Tuesday, June 2, 2015

"What's in a name? That which we call a rose By any other name would smell as sweet." Romeo and Juliet (II, ii, 1-2)

Maybe a name doesn't matter when you connect with someone like Romeo and Juliet do. But, really, their names are a tremendous issue for them since they are from feuding families. If Romeo were not a Montague, their story would cease to exist. Family names, in this instance, has great importance.

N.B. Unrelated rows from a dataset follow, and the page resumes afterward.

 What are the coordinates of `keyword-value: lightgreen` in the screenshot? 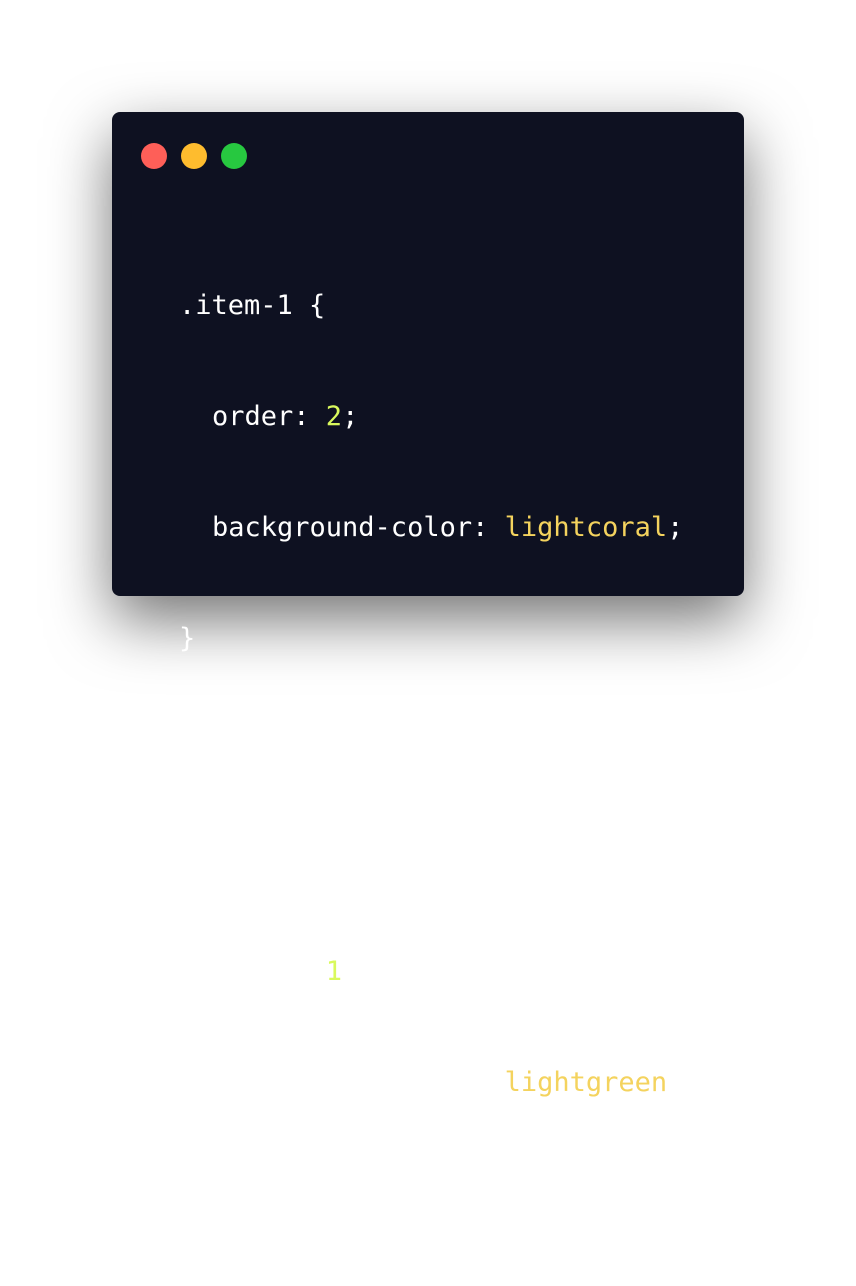 It's located at (586, 1082).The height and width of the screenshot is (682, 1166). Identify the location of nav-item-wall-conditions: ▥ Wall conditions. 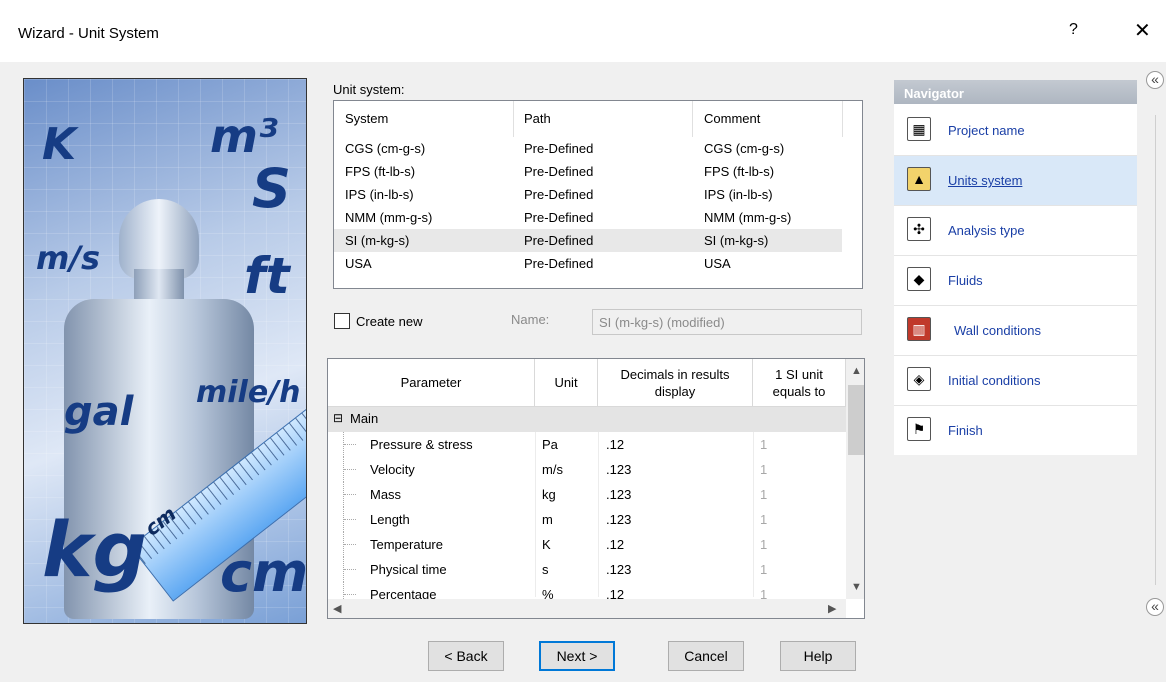
(1016, 331).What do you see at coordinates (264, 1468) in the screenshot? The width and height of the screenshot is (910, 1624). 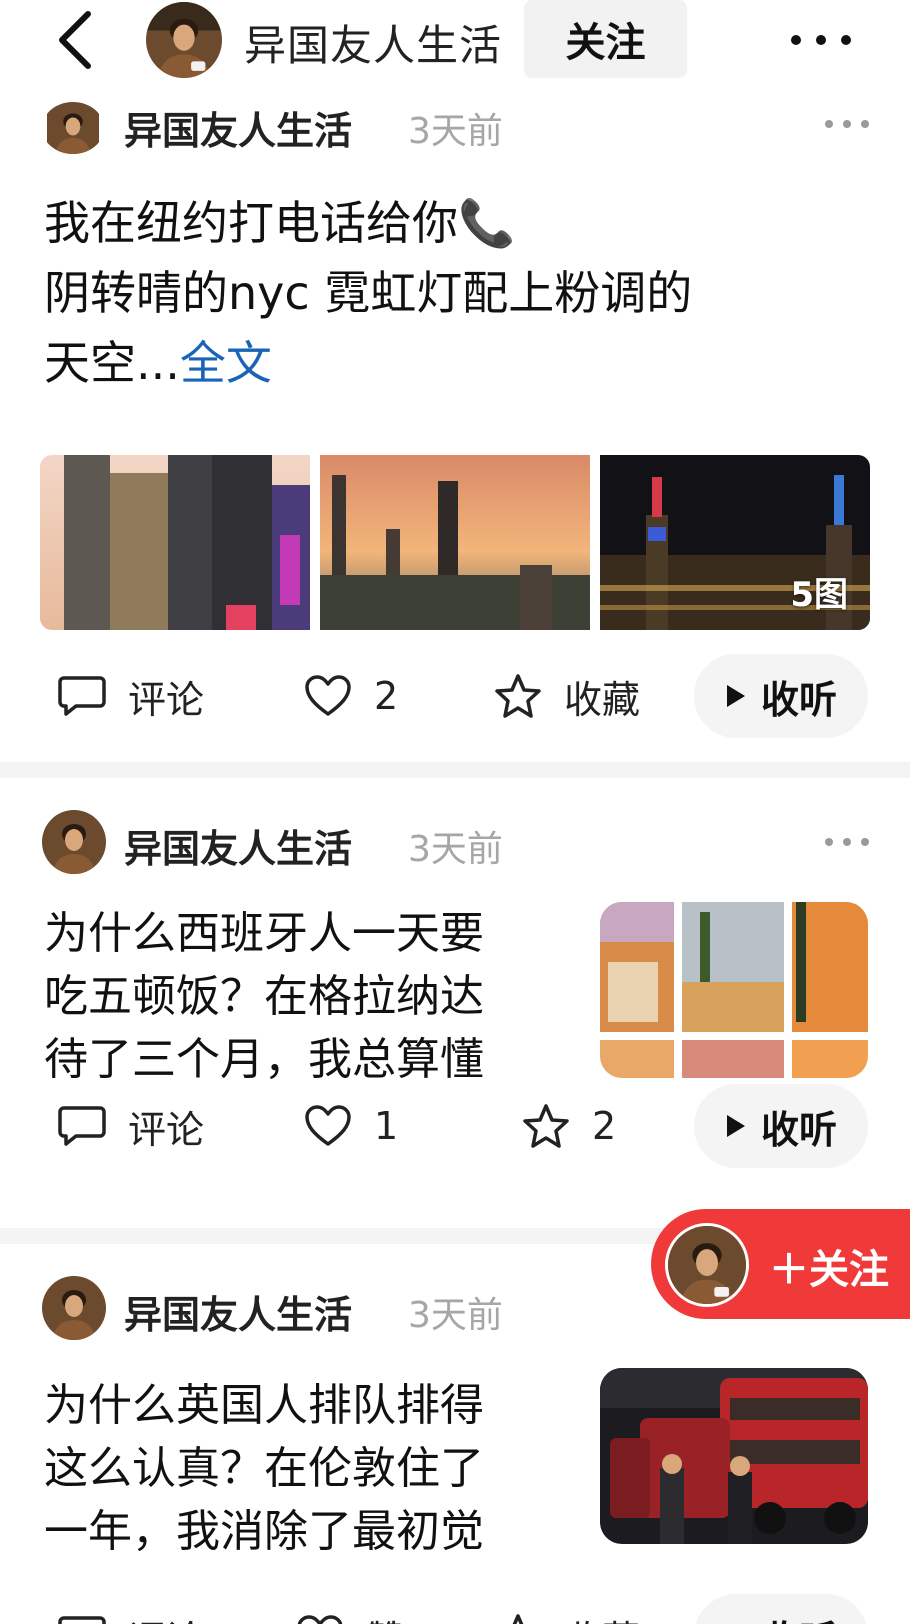 I see `post-text-line: 这么认真？在伦敦住了` at bounding box center [264, 1468].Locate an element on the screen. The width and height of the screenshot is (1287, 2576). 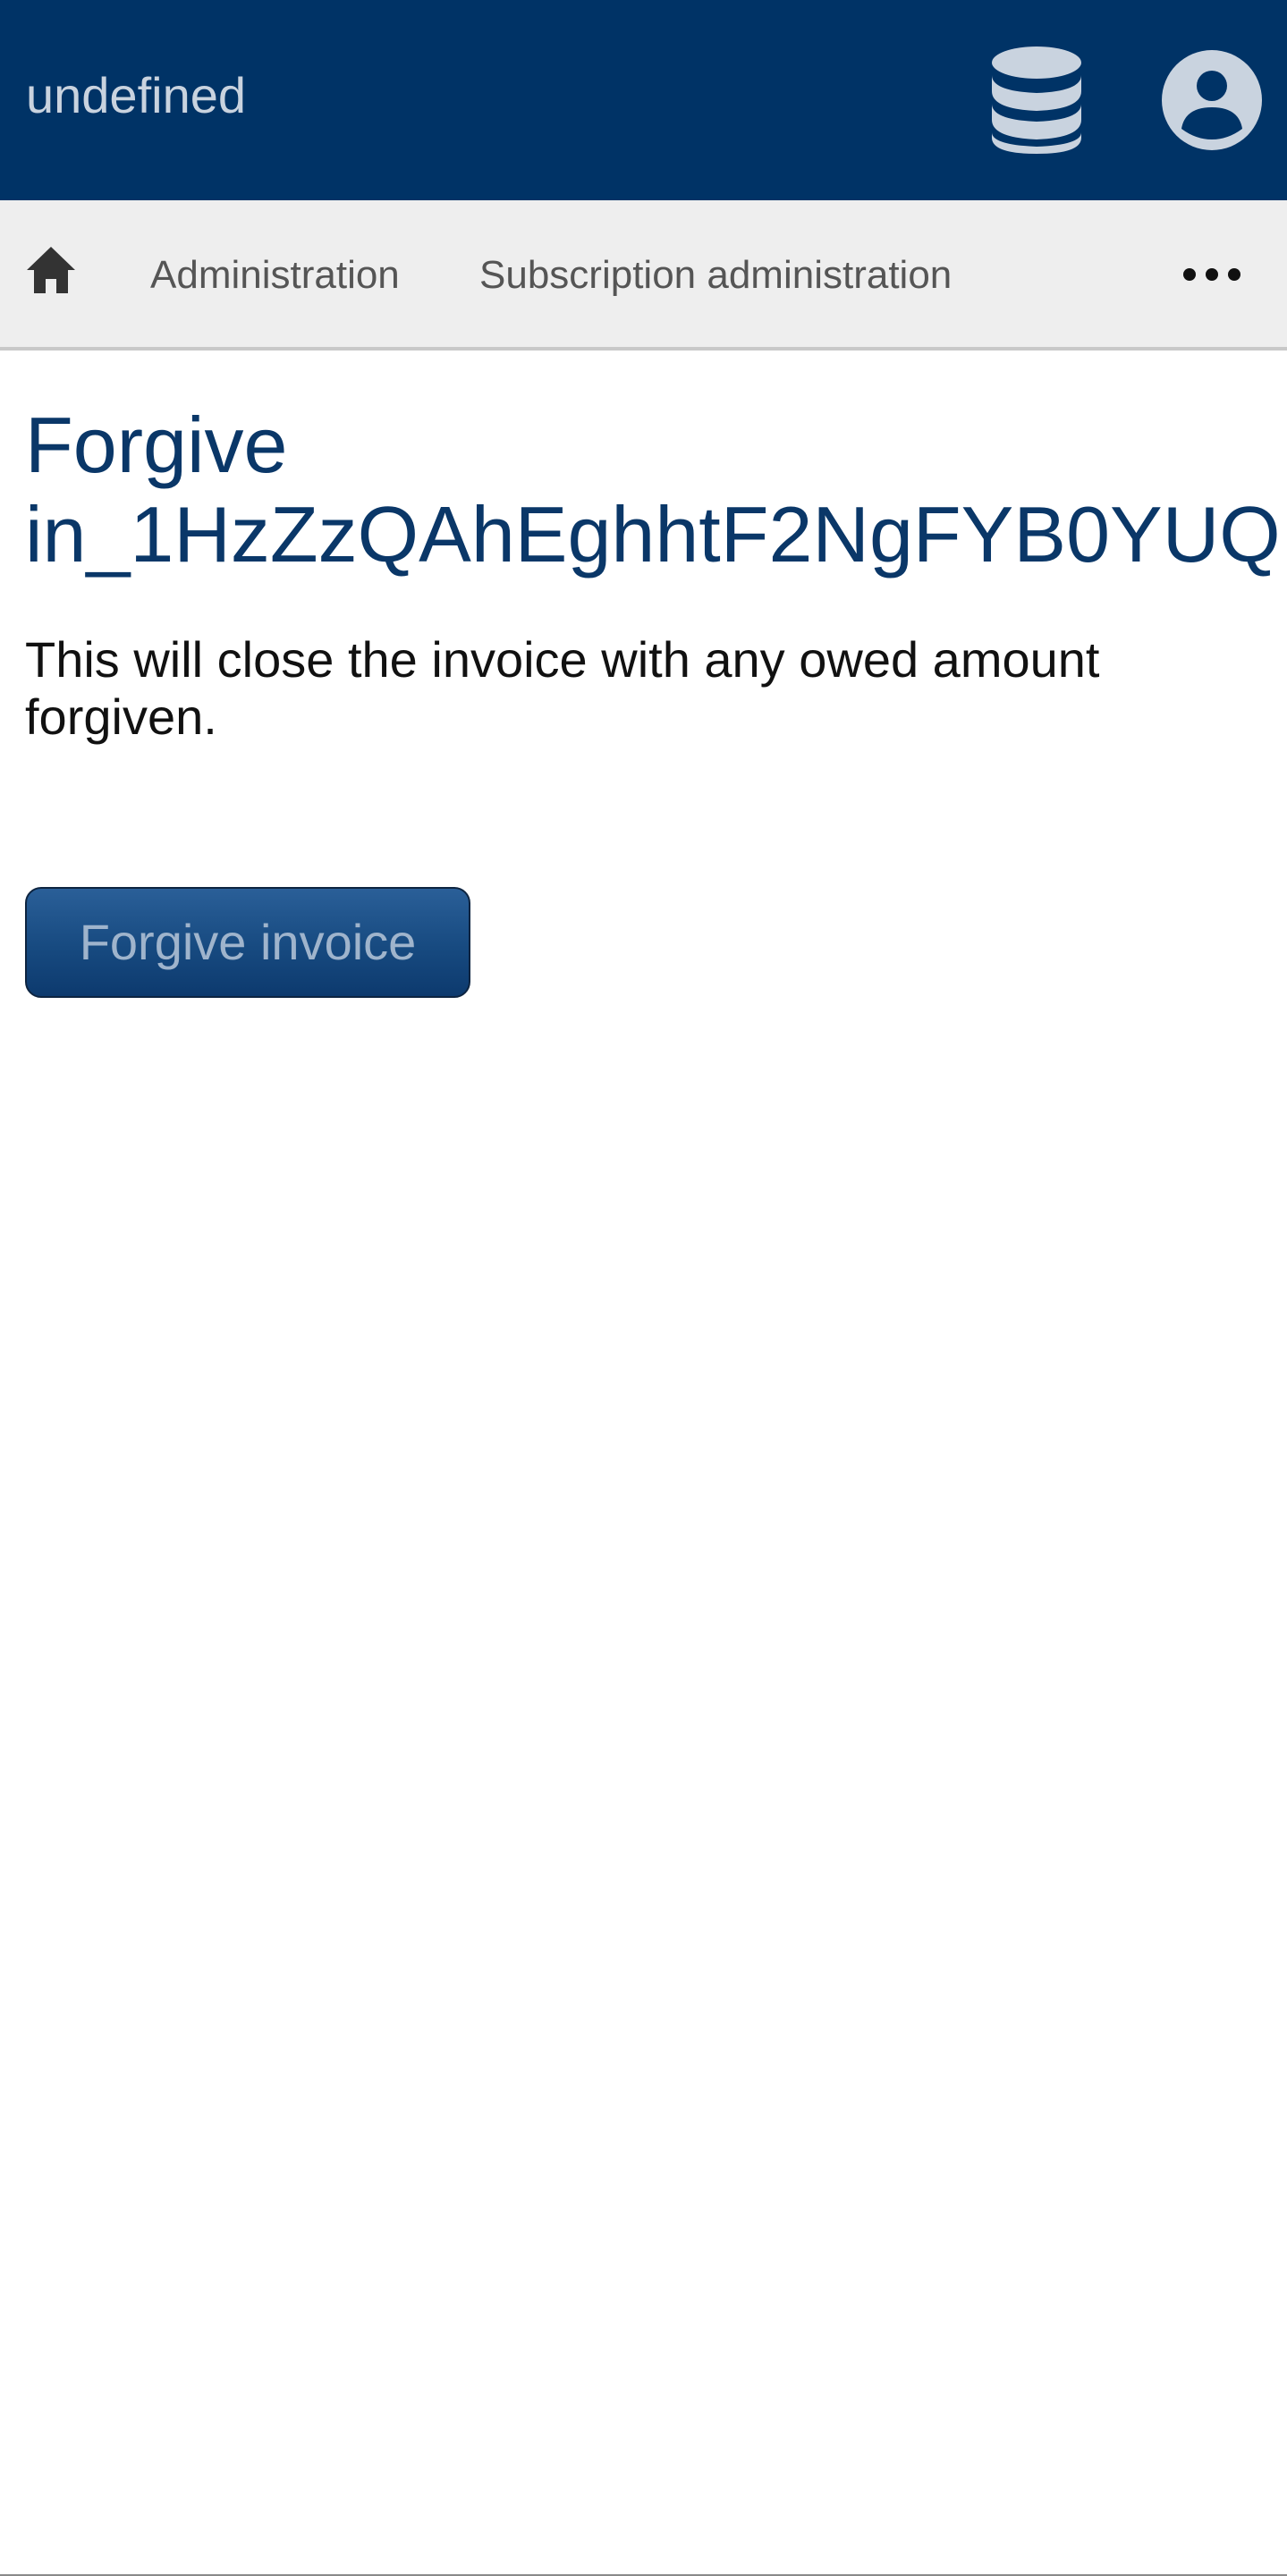
account-button is located at coordinates (1212, 100).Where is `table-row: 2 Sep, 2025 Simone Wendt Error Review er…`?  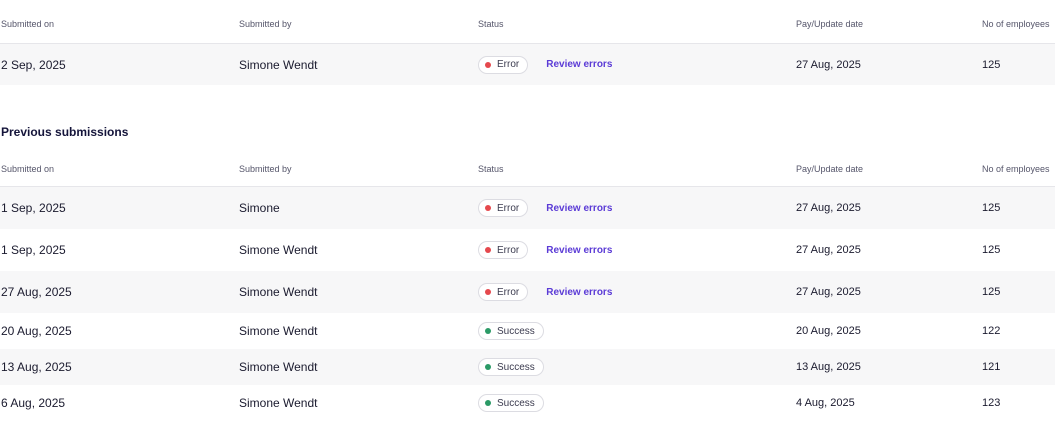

Southern, traditional women change their names when they marry. I know I did when I married some 20+ years ago. The thought of keeping my maiden name never crossed my mind. But now, I look at this tradition as passe. And it seems to me now that dropping my maiden name was a form of subservience. Don't mistake me. I believe in marriage so long as it is an equal partnership, and I also know that this type of marriage is a recent phenomenon. Dropping a maiden name is like discarding part of yourself, as if you are in denial of what came before. If there is a "marry again" in my future, then I am sure to embrace it as sure as I am to keep my maiden name. As I face the end of my 20+ year marriage, I ponder my maiden name and what it means to me.

Dillon


This is my maiden name and the name to which I shall return.

For me, my name keeps me tied to those with whom I am related by blood and to those who came before me. But excavating my name also reminds me not to get lost in roles and being defined by those roles. Dillon taps into my essence and reflects part of my soul. It keeps me close to my father who passed away in November. It reminds me of him and the kind human and beautiful father he was. My name is an expression of the small girl who speaks to me, tugs at my skirts, and whispers for me to spin in circles and laugh while falling down. Dillon reminds me of who I was once, who I am, and points me in the direction of home. And "home" is where love resides.

If I had a daughter, I would encourage her never to give up her name. One should not give up anything going into a marriage; one should gain, not lose. Losing one's maiden name already sets up a pattern for allowing other important pieces to be lost as well.